> [What the exercise asks]:
Please copy out the records unchanged, starting with the line that contains "Given: Click the small yellow square marker" and continuing through the final line of the records.

[BEGIN Data in this exercise]

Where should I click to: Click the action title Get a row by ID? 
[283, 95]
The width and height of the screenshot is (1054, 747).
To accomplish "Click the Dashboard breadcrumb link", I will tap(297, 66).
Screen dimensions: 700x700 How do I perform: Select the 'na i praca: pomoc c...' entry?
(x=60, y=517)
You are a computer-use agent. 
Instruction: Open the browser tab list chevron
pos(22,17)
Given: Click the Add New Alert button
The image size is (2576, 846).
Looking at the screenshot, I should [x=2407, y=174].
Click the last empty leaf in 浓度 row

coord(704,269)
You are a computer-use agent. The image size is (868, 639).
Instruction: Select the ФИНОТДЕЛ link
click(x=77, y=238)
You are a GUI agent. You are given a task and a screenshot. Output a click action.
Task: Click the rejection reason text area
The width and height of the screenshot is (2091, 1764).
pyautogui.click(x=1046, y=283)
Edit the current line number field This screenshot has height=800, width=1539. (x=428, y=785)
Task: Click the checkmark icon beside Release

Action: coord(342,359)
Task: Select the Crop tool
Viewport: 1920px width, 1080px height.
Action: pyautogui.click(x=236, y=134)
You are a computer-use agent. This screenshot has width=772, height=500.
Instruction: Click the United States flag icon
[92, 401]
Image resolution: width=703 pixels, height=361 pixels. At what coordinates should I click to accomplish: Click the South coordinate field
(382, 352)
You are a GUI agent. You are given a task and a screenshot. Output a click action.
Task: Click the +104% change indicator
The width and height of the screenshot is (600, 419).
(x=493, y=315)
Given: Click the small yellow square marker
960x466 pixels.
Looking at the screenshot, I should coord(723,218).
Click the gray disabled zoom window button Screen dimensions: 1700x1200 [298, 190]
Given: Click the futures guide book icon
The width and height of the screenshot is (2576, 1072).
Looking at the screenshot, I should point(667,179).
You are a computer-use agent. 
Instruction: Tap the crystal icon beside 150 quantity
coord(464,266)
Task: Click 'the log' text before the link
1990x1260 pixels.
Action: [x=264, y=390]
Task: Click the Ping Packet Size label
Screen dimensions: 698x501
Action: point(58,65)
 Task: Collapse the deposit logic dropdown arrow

[END Data in this exercise]

> [In response]:
Given: Click the small yellow square marker
960x466 pixels.
Looking at the screenshot, I should coord(723,218).
Click the gray disabled zoom window button Screen dimensions: 1700x1200 [298, 190]
Given: Click the futures guide book icon
The width and height of the screenshot is (2576, 1072).
Looking at the screenshot, I should point(667,179).
You are a computer-use agent. 
Instruction: Tap the crystal icon beside 150 quantity
coord(464,266)
Task: Click 'the log' text before the link
1990x1260 pixels.
Action: [x=264, y=390]
Task: Click the Ping Packet Size label
Screen dimensions: 698x501
Action: point(58,65)
 Task: Collapse the deposit logic dropdown arrow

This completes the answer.